Tous à terre. Tous défaits. Tous vaincus. Voilà l’état d’esprit que la situation socio-économique et politique française, psalmodié par l’ensemble des médias, semble avoir peu à peu sédimenté dans les consciences. Tout en effet apparaît sans perspective de revitalisation, sans avenir, presque sépulcral. Sur cet engrais nihiliste proliféreraient les tares, réelles ou supposées, de l’Hexagone : peur du progrès, résistance aux réformes, replis corporatistes, injonction bureaucratique, endogamie des élites, nostalgie marxiste, dissuasion du risque, exacerbation des inégalités, tentation du rejet ou de la ségrégation… dans le sillage desquels auraient pris racine une fossilisation des raisonnements et un malthusianisme dévastateurs. Cet état des lieux, fondé, fantasmé ou instrumentalisé, La Tribune refuse d’y souscrire. Parce qu’elle considère que dans son périmètre de responsabilités figurent non seulement celles d’informer, d’analyser, d’expliquer, d’éclairer mais aussi celles de nourrir le débat, d’explorer des voies inédites, d’aider à construire les modèles économiques, sociaux et politiques de demain, et d’être actrice de la res publica.
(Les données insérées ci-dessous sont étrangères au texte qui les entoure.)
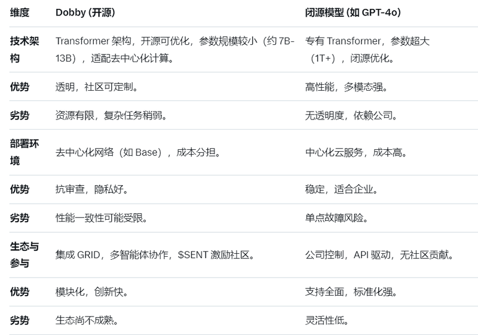Select the "稳定，适合企业。" cell
This screenshot has height=335, width=478.
[342, 189]
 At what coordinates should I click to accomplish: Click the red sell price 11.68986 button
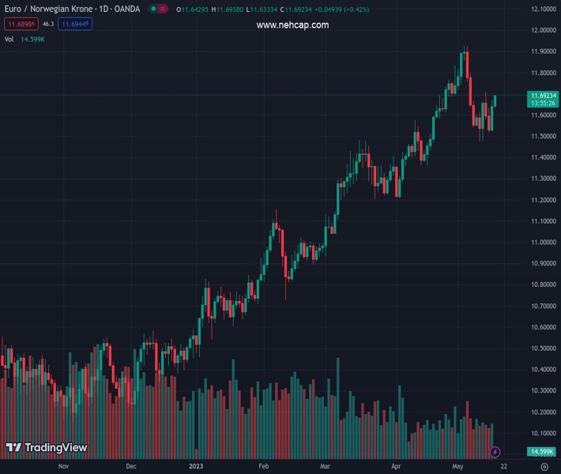click(21, 24)
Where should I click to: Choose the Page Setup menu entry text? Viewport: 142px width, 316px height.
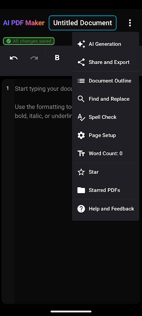pos(102,135)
C’est pourquoi au « Tous résignés » elle préfère le « Tous debout! », davantage conforme aux principes et aux intuitions qui ont guidé sa création il y a trente ans, jour pour jour. Trente ans pour lesquels 30 personnalités – rassemblées dans l’ouvrage Tous debout! ou écoutées lors du festival annuel des idées Tout un programme, organisé récemment à Lyon – ont accepté non pas de revisiter le passé, mais de partager des enseignements et des combats à partir desquels elles-mêmes sont debout et invitent le lecteur à se mettre debout pour bâtir l’avenir.
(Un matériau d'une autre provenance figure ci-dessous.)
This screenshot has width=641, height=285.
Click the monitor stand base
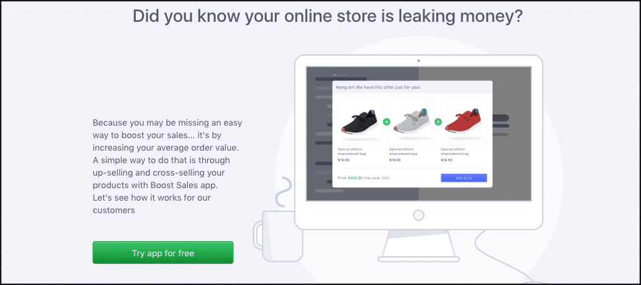[419, 259]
UNE LECTURE DE L’ESSENTIEL
Ces 30 personnalités revendiquent des expériences professionnelles et des trajectoires personnelles a priori très éloignées des enjeux de l’entreprise et de l’économie. En quoi les convictions du paléoanthropologue Pascal Picq, de l’ethnologue Françoise Héritier, du cardinal Philippe Barbarin, du médecin Boris Cyrulnik, du romancier Jean-Christophe Rufin, du philosophe Alain Finkielkraut seraient-elles en effet concrètement utiles aux chefs d’entreprise? Parce qu’elles résultent « d’aventures de vie » guidées par une double responsabilité : celle de décider, celle d’être architecte d’un vivre-ensemble lézardé par la déliquescence de l’offre politique et à la restauration duquel l’entrepreneur et l’ensemble du corps social de l’entreprise sont appelés à contribuer. Ces témoins partagent des préoccupations, des exigences, des aspirations qui ont en commun d’investiguer ce qui est essentiel, ou plus exactement ce qui fait l’essentiel d’une existence idéalement responsable, altruiste, empathique, généreuse, intègre, éthique et entreprenante. Une existence qui cherche, même modestement, un sens, une utilité, une justification à même de riposter au matérialisme, au consumérisme, à l’immédiateté, à l’individualisme qui empoisonnent la société. Une existence autonome, affranchie des doctrines sclérosantes, fidèle au principe de réciprocité et donc dévolue à se réaliser pour contribuer à réaliser celle des autres : « Ce que j’ai reçu ou subi, ce que j’ai hérité ou façonné, peut-être peut-il profiter à d’autres » , semble nous indiquer chacun d’eux, dont les prises de position interrogent tous les « verbes » de l’entreprise : manager, risquer, innover, collaborer, essaimer, créer, etc.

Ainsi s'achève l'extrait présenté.